The award shortlist, publicized on the ministry's website on March 23, includes Chinese-style cigarette technology, which may soften the taste of cigarettes and improve tobacco processing techniques.
The ministry has begun soliciting public opinion about the award list, which will last until April 30.
"The technologies violated relevant guidelines of the country's award for science and technology, as well as the national science and technology progress law, which clearly formulates that any research activities can not harm human health," Yang Gonghuan, head of the China Tobacco Control Office affiliated with the Chinese Center for Disease Control and Prevention (CDC), told the Global Times Monday.
The technology also deviates from the Framework Convention on Tobacco Control issued by the World Health Organization, which requires all parties to uncompromisingly reduce tobacco product consumption, and has been put into play in China since 2006, Yang noted.
Yang also wrote a letter to the Minister of Science and Technology, Wan Gang, to oppose awarding the tobacco company the prize.
Yang appealed to the ministry to review the previous six prizes given to the tobacco industry, with three of them awarding technologies reducing the effects of tar in tobacco.

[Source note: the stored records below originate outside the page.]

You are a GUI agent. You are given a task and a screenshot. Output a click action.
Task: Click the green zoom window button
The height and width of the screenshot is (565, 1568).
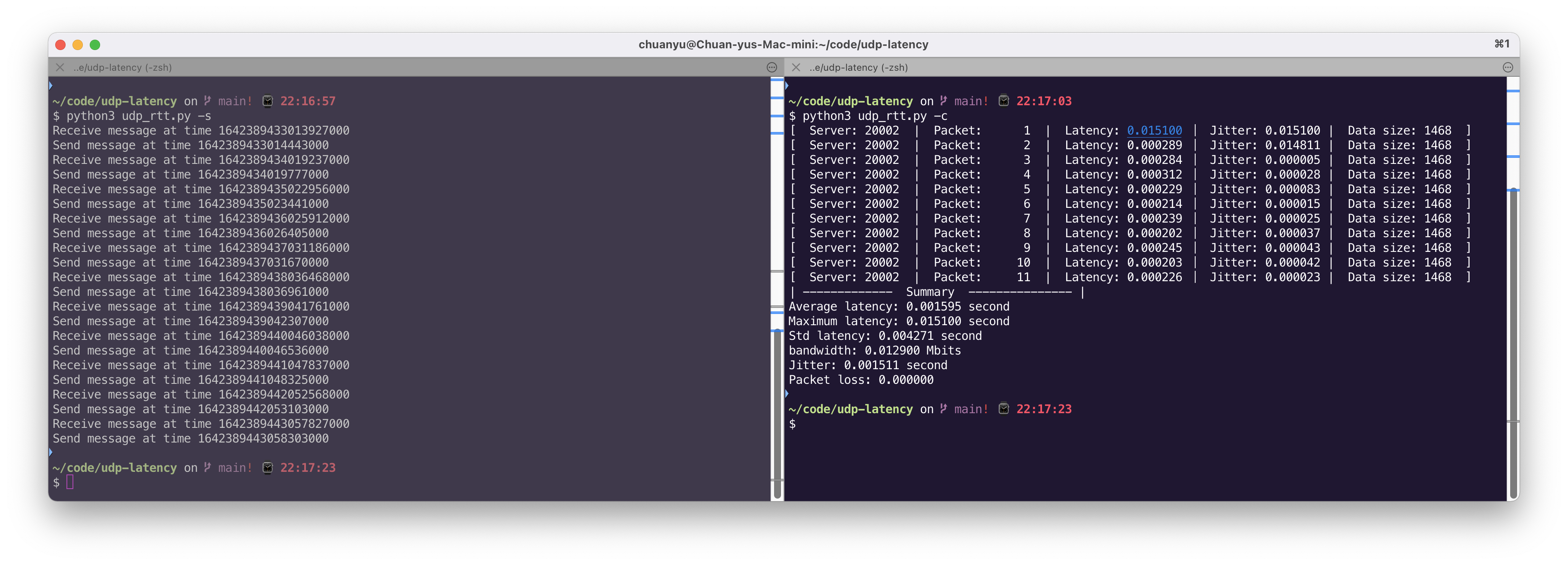95,44
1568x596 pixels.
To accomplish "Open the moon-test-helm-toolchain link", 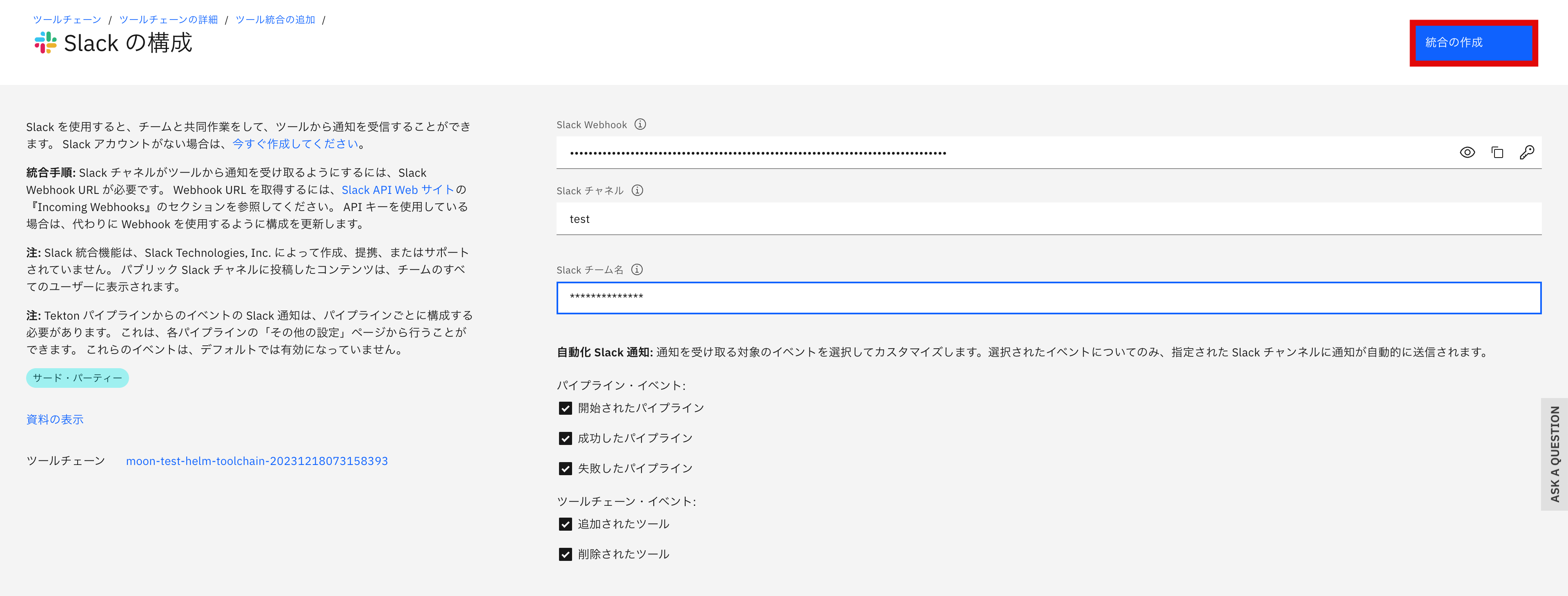I will pyautogui.click(x=257, y=461).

The ministry has received a letter from the Chinese CDC and already negotiated with the State Tobacco Monopoly Administration, who submitted the awards project, an official with the ministry was quoted by the Bejing News as saying Monday.
"Various work is being carried out smoothly according to the formal procedure," the official said.
Wang Ke'an, director of the Beijing-based Thinktank Research Center for Health Development, told the Global Times the original goal of the technology is to attract more people to take up smoking or continue their habit through adding fragrant ingredients and softening the taste of cigarettes.
The application of the technology enhanced product quality and market adaptability, and the total sales income of cigarettes has increased by 173.57 billion yuan ($27.5) in past three years, with the country's tax income rising about 142 billion yuan, the ministry said.
ScienceNet.cn, the country's leading science portal co-sponsored by the Chinese Academy of Sciences and the Chinese Academy of Engineering, started to collect signatures online to oppose rewards on the technology on Sunday.
As of Monday, more than 100 opponents' signatures had been collected, with most of them being professors.
This is not the first time that experts have attacked tobacco technologies.
Last December, experts criticized the Chinese Academy of Engineering for recruiting Xie Jianping, who has done research on how to reduce the effects of tar in tobacco.
Xie also works on adding traditional Chinese herb medicines to cigarettes.